Меерович, как всякий выпускник советского университета, помнил эти тоскливые доски из линолеума. До сих пор в пальцах жило ощущение — мел, вдруг соскальзывающий с доски, когда в корявом белом бруске попадалась мелкая ракушка. Сухие ладони к концу лекции, воняющие мокрой тряпкой. Пиджак в белых пятнах.
— Наверное, я эстет? — задумчиво спросил Меерович и хмыкнул, вспомнив малопристойную цитату из «Швейка».
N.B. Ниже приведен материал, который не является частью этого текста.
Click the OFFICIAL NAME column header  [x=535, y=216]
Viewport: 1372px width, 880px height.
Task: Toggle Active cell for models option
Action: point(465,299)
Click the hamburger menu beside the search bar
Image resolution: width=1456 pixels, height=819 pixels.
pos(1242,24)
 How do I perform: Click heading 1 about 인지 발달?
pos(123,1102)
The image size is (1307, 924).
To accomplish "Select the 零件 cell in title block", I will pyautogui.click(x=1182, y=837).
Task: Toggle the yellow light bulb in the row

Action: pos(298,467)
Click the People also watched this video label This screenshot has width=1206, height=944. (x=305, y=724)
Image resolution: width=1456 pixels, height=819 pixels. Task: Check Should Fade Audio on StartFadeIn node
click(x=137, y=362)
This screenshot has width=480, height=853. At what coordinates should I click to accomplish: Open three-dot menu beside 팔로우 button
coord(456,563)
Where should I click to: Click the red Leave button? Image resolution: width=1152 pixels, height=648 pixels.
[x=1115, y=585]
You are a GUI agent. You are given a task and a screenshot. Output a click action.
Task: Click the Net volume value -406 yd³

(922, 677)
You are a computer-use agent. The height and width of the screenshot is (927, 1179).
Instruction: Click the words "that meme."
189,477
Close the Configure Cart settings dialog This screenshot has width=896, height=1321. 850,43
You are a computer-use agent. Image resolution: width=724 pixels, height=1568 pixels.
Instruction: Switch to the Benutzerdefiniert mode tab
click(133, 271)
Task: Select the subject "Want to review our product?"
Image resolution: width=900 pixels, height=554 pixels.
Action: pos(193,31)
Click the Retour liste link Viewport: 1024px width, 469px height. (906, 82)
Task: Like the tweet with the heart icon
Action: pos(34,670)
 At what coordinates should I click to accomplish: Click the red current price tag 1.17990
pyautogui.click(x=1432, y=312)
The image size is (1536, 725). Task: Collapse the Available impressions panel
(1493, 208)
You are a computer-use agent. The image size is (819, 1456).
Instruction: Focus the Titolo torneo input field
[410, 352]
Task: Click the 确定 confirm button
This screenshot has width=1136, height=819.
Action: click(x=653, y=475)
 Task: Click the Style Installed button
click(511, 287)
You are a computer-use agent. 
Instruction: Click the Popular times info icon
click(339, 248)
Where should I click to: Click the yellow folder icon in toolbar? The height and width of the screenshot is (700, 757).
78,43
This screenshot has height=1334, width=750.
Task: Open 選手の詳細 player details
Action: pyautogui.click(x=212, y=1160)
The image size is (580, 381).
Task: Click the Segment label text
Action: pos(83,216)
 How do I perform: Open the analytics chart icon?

Эстет ли, нет, но он любил упругое скольжение маркера по белой поверхности, легкий запах ацетона, который до сих пор был слаще всех других, тонкие четкие линии. Формула, выписанная на доске, казалась убедительнее, чем начерканная на бумаге. Конечно, когда из принтера выползала белая страница с мелкими черными символами, это было особое ощущение завершенности и даже слегка религиозного восторга. Но до принтера он допускал только уже выверенное, а пока размышлял, любил расхаживать вдоль ослепительной доски, играя маркером, и записывать уравнения.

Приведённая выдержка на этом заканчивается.